Postoperative Administration of Alpha-tocopherol Enhances Osseointegration of Stainless Steel Implants: An In Vivo Rat Model

Savvidis M, Papavasiliou K, Taitzoglou I, Giannakopoulou A, Kitridis D, Galanis N, Vrabas I, Tsiridis E.

Clin Orthop Relat Res. 2019 Nov 6. doi: 10.1097/CORR.0000000000001037.

Abstract

BACKGROUND:

Alpha-tocopherol, a well-known antioxidative agent, may have a positive effect on bone formation during the remodeling phase of secondary fracture healing. Fracture healing and osseointegration of implants share common biological pathways; hence, alpha-tocopherol may enhance implant osseointegration.

QUESTIONS/PURPOSES:

This experimental study in rats assessed the ability of alpha-tocopherol to enhance osseointegration of orthopaedic implants as determined by (1) pull-out strength and removal torque and (2) a histomorphological assessment of bone formation. In addition, we asked, (3) is there a correlation between the administration of alpha-tocopherol and a reduction in postoperative oxidative stress (as determined by malondialdehyde, protein carbonyls, reduced and oxidized glutathione and their ratio, catalase activity and total antioxidant capacity) that develops after implantation of an orthopaedic implant?

METHODS:

This blinded study was performed in study and control groups, each consisting of 15 young adult male Wistar rats. On Day 0, a custom-designed stainless-steel screw was implanted in the proximal metaphysis of both tibias of all rats. On Day 1, animals were randomized to receive either alpha-tocopherol (40 mg/kg once per day intraperitoneally) or saline (controls). Animals were treated according to identical perioperative and postoperative protocols and were euthanized on Day 29. All animals completed the study and all tibias were suitable for evaluation. Implant pullout strength was assessed in the right tibias, and removal torque and histomorphometric evaluations (that is, volume of newly formed bone surrounding the implant in mm, percentage of newly formed bone, percentage of bone marrow surrounding the implant per optical field, thickness of newly formed bone in μm, percentage of mineralized bone in newly formed bone, volume of mature newly formed bone surrounding the implant in mm and percentage of mineralized newly formed bone per tissue area) were performed in the left tibias.

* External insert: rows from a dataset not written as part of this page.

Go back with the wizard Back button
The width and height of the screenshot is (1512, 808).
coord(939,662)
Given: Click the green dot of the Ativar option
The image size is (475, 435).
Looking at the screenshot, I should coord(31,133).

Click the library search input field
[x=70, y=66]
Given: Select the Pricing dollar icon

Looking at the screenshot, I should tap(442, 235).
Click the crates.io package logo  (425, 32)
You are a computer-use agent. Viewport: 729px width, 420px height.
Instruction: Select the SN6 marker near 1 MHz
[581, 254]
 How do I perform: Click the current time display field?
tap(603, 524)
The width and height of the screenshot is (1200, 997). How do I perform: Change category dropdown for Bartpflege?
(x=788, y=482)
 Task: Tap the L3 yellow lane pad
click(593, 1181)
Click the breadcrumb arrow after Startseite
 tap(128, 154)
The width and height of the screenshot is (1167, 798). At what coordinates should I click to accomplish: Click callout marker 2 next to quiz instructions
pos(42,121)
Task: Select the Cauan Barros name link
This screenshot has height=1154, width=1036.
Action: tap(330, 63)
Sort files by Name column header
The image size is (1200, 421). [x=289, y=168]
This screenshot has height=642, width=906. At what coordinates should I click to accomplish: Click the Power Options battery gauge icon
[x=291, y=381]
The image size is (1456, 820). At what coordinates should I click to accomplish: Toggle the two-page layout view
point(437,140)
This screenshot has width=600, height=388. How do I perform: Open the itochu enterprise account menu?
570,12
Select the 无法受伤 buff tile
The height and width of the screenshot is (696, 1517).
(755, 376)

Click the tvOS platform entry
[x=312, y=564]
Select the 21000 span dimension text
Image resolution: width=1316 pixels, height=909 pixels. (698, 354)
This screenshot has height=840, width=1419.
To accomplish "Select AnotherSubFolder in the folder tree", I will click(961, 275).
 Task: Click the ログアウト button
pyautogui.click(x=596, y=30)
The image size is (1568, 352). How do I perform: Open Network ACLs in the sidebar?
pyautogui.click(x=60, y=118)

The plasma levels of alpha-tocopherol, malondialdehyde, protein carbonyls, glutathione, glutathione disulfide, catalase, and the total antioxidant capacity were evaluated, and the ratio of glutathione to oxidized glutathione was calculated.

RESULTS:

All parameters were different between the alpha-tocopherol-treated and control rats, favoring those in the alpha-tocopherol group. The pullout strength for the alpha-tocopherol group (mean ± SD) was 124.9 ± 20.7 newtons (N) versus 88.1 ± 12.7 N in the control group (mean difference -36.7 [95% CI -49.6 to -23.9]; p < 0.001). The torque median value was 7 (range 5.4 to 8.3) versus 5.2 (range 3.6 to 6 ) N/cm (p < 0.001). The newly formed bone volume was 29.8 ± 5.7 X 10 versus 25.2 ± 7.8 X 10 mm (mean difference -4.6 [95% CI -8.3 to -0.8]; p = 0.018), the percentage of mineralized bone in newly formed bone was 74.6% ± 8.7% versus 62.1% ± 9.8% (mean difference -12.5 [95% CI -20.2 to -4.8]; p = 0.003), the percentage of mineralized newly formed bone per tissue area was 40.3 ± 8.6% versus 34.8 ± 9% (mean difference -5.5 [95% CI -10.4 to -0.6]; p = 0.028), the glutathione level was 2 ± 0.4 versus 1.3 ± 0.3 μmol/g of hemoglobin (mean difference -0.6 [95% CI -0.9 to -0.4]; p < 0.001), the median glutathione/oxidized glutathione ratio was 438.8 (range 298 to 553) versus 340.1 (range 212 to 454; p = 0.002), the catalase activity was 155.6 ± 44.6 versus 87.3 ± 25.2 U/mg Hb (mean difference -68.3 [95% CI -95.4 to -41.2]; p < 0.001), the malondialdehyde level was 0.07 ± 0.02 versus 0.14 ± 0.03 μmol/g protein (mean difference 0.07 [95% CI 0.05 to 0.09]; p < 0.001), the protein carbonyl level was 0.16 ± 0.04 versus 0.27 ± 0.08 nmol/mg of protein (mean difference -0.1 [95% CI 0.05 to 0.15]; p = 0.002), the alpha-tocopherol level was 3.9 ± 4.1 versus 0.9 ± 0.2 mg/dL (mean difference -3 [95% CI -5.2 to -0.7]; p = 0.011), and the total antioxidant capacity was 15.9 ± 3.2 versus 13.7 ± 1.7 nmol 2,2-diphenyl-1-picrylhydrazyl radical/g of protein (mean difference -2.1 [95% CI -4.1 to -0.18]; p = 0.008).

CONCLUSIONS:

These results using an in vivo rat model support that postoperatively administered alpha-tocopherol can enhance the osseointegration of an orthopaedic implant, although a cause and effect relationship between the administration of alpha-tocopherol and a reduction in postoperative stress cannot be securely established.

CLINICAL RELEVANCE:

These findings suggest that postoperative administration of alpha-tocopherol is a promising approach to enhance osseointegration of orthopaedic implants in patients. Further studies with different animal models and/or different implants and those evaluating the alpha-tocopherol dose response are needed before performing clinical trials that will examine whether these promising, preliminary results can be extrapolated to the clinical setting as well.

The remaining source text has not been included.